Siguiendo el modelo del clásico Fernán Pérez de Guzmán en sus Generaciones y semblanzas (que, según su estudioso Domínguez Bordona, «no son exactamente historia ni biografía: son retratos, o más bien bocetos de personas a quienes el autor conoció y observó»), Luis Antonio de Villena ha publicado unas Nuevas semblanzas y generaciones (Pre-Textos), todas de escritores, con un fugaz cameo de Dalí y Orson Welles. En el volumen aparecen poetas de todas las generaciones del siglo XX, de Jorge Guillén a Antonio Lucas pasando por Gimferrer, además de Borges, Paz, Zambrano, Benet, Terenci, Umbral, Benet, Cioran o Javier Marías. 

Son retratos, ya se ha dicho; pero hay también análisis literario, su pizca de cotilleo e, inevitablemente, algo de autobiografía. Y -también inevitablemente- un fondo de melancolía porque ha pasado el tiempo y la verdad desagradable asoma: muchos amigos ya no están y los que quedan salen menos. Los que no están son, por supuesto, los muertos (no todos a una edad, digamos, adecuada; la muerte levantó temprano el vuelo en el caso de Haro Ibars o Leopoldo Alas), pero también los que se alejaron física (Mariano Antolín Rato y María Calonje) o psíquicamente (Leopoldo María Panero). 

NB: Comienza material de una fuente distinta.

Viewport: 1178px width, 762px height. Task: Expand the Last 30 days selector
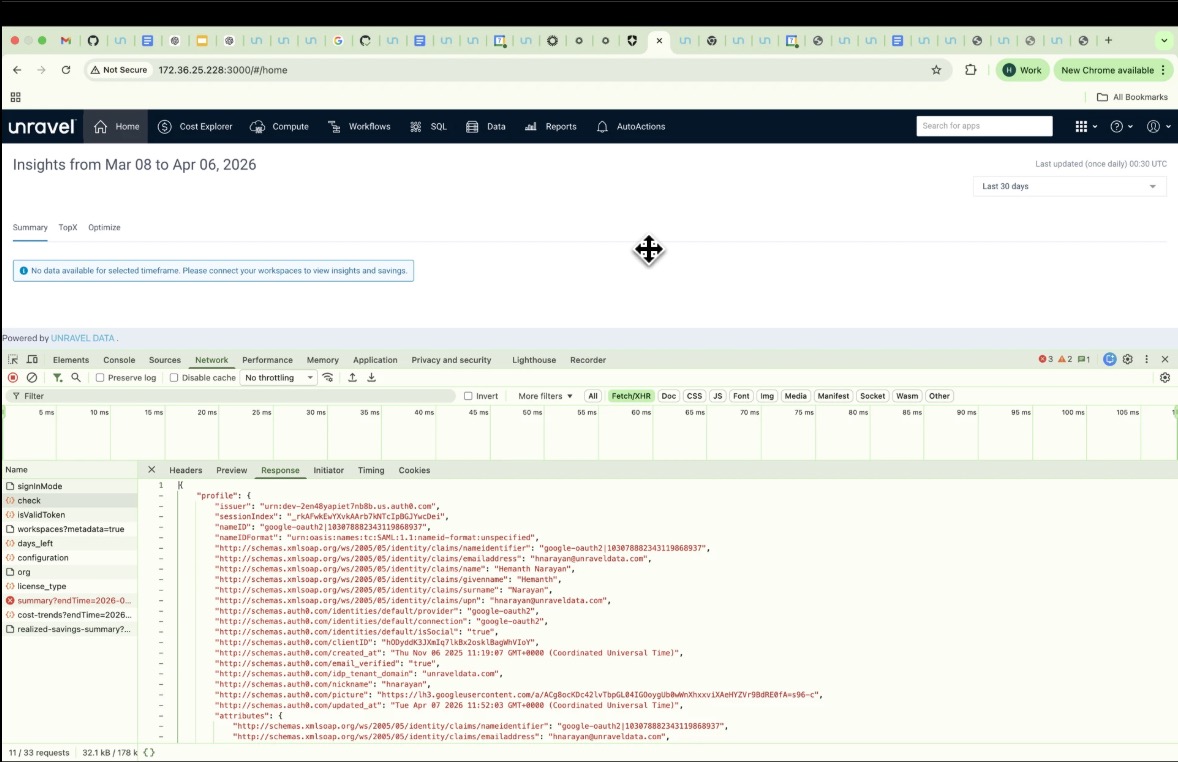1069,186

El libro trata, pues, de literatura y de eso que se llama vida literaria, dos cosas que Villena ha vivido y vive a tope. Trata, por ejemplo, de la vanidad un poco infantil de los autores plenamente consagrados. «Pero, frente a las vanidades agresivas, de trepa, de otros que he conocido luego», dice Villena, «la de Jorge Guillén tomándose tanto trabajo para sugerirme que yo, un jovencito entonces, incluyera sus haikus en una antología, estaba llena de elegancia, de delicadeza». 

Trata de esos santones que ya están en la historia de la literatura cuando uno es joven, y que, por eso, se buscan con entusiasmo, para encontrarse con que pertenecen a un mundo pasado. «A mí y a otros jóvenes nos pasó con Gerardo Diego. A nosotros nos gustaba el Gerardo Diego vanguardista pero, hacia 1970, él se había metido en aventuras poéticas, no ya de segunda, sino de tercera fila. Vicente Aleixandre, sin embargo, era un caso distinto; siempre se mantuvo en la vanguardia, atento a la poesía última, y nunca le vi como un personaje del pasado». 

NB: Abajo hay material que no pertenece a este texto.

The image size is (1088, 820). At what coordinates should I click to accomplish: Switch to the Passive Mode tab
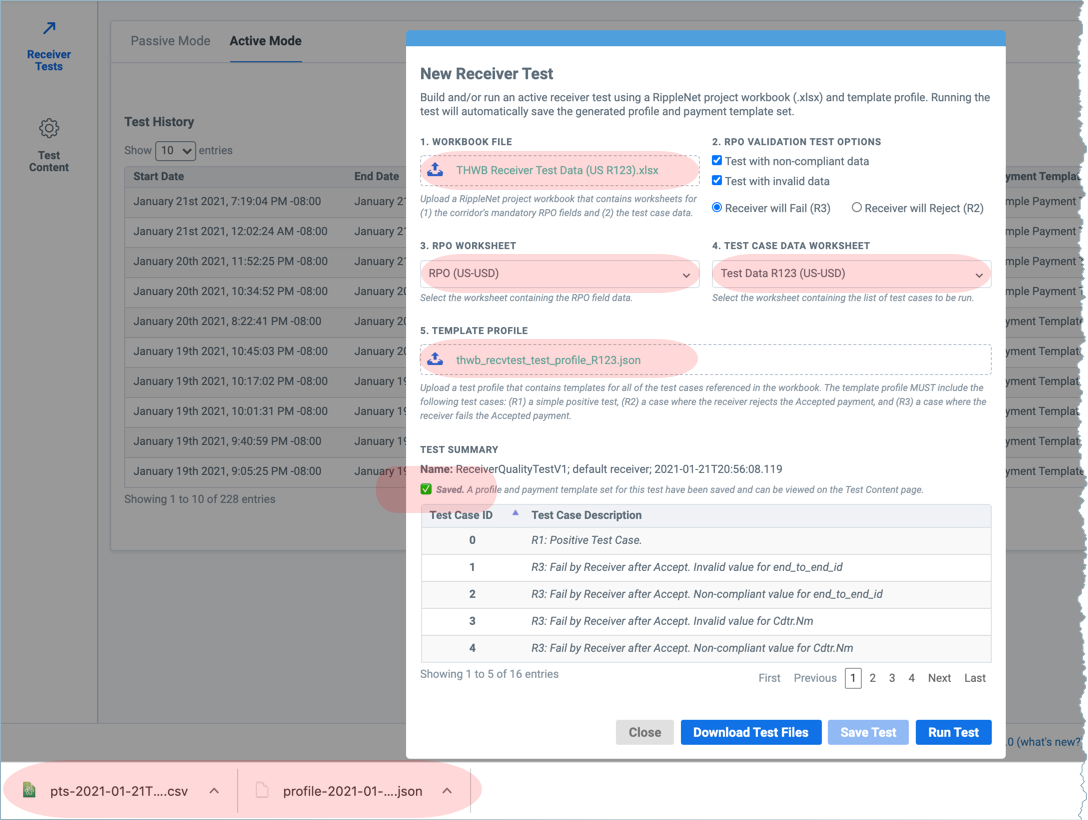pos(170,41)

Y trata de escritores indiscutibles, justamente consagrados, que, vistos de cerca, pueden resultar un poco plastas. «Quienes tratábamos día a día a Claudio Rodríguez no le veíamos como el sacerdote de la poesía, sino como un borrachín, y como borrachín era inaguantable. Tenía, además, un extraño olfato para encontrarte allá donde te hubieras ido». 

Todo ese lado personal, incluso de comidilla, si se quiere (¿pero a quién, hipócrita lector, no le gusta eso?), no es gratuito. «Hay aspectos de la intimidad de muchos escritores que ayudan a conocerlos mejor», explica el autor del libro. «Que Rosa Chacel dijera que la tragedia de su vida era haber sido fea y pobre ayuda a entender su dureza, incluso con gente cercana -yo la he visto ser dura con Clara Janés- y consigo misma». 

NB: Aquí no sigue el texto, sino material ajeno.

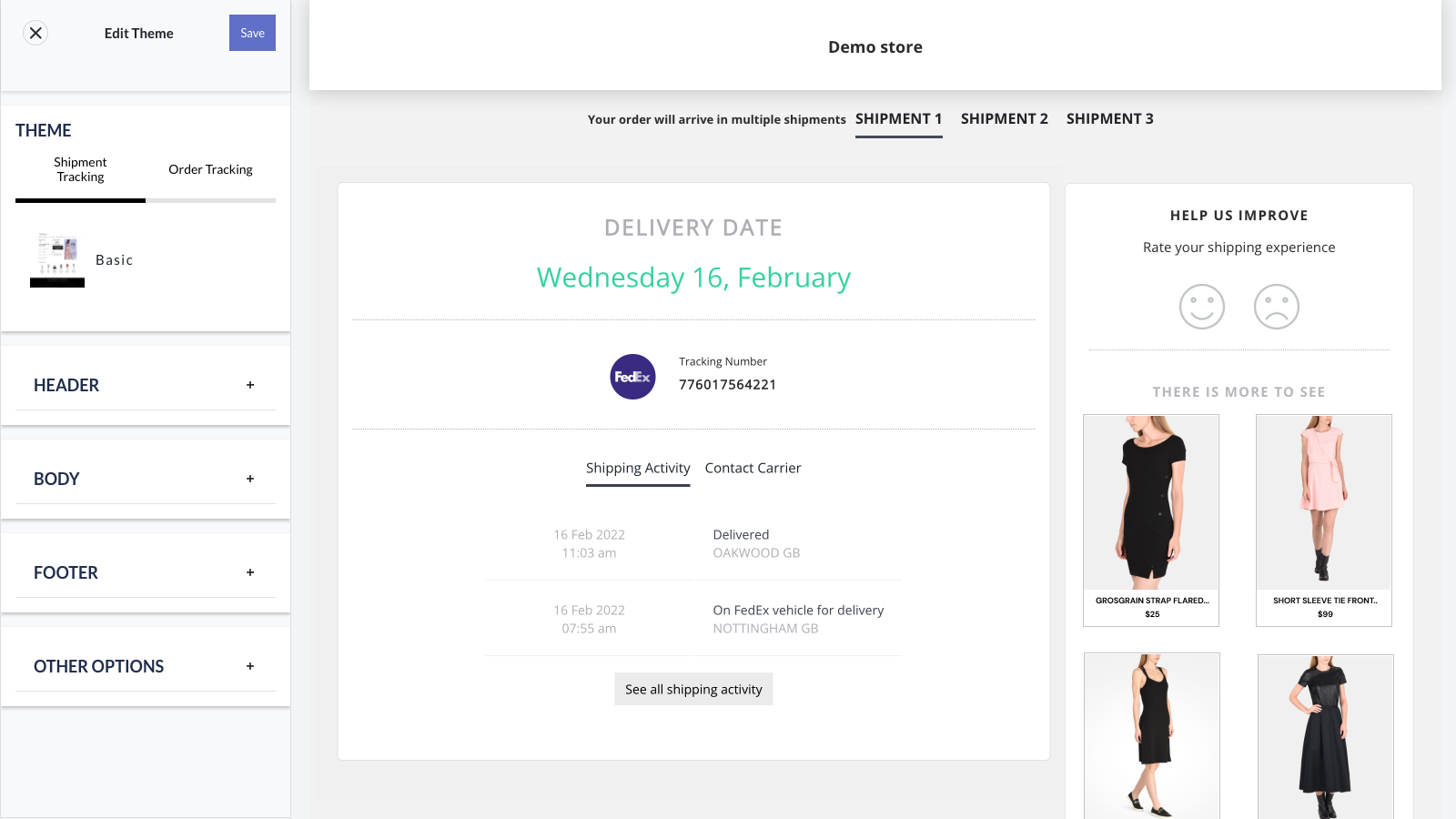Save the theme changes
The image size is (1456, 819).
252,33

Rosa Chacel, por cierto, y pese a esa aspereza de su carácter, es una de las personas a las que Villena echa mucho de menos. «Yo he puesto mucho en la amistad, más que en el amor», dice Villena; «y he comprobado que las amistades no son eternas, no ya porque se rompan, sino por el distanciamiento que trae el tiempo. También por eso hay melancolía en el libro. Pero quiero creer que prima lo vital».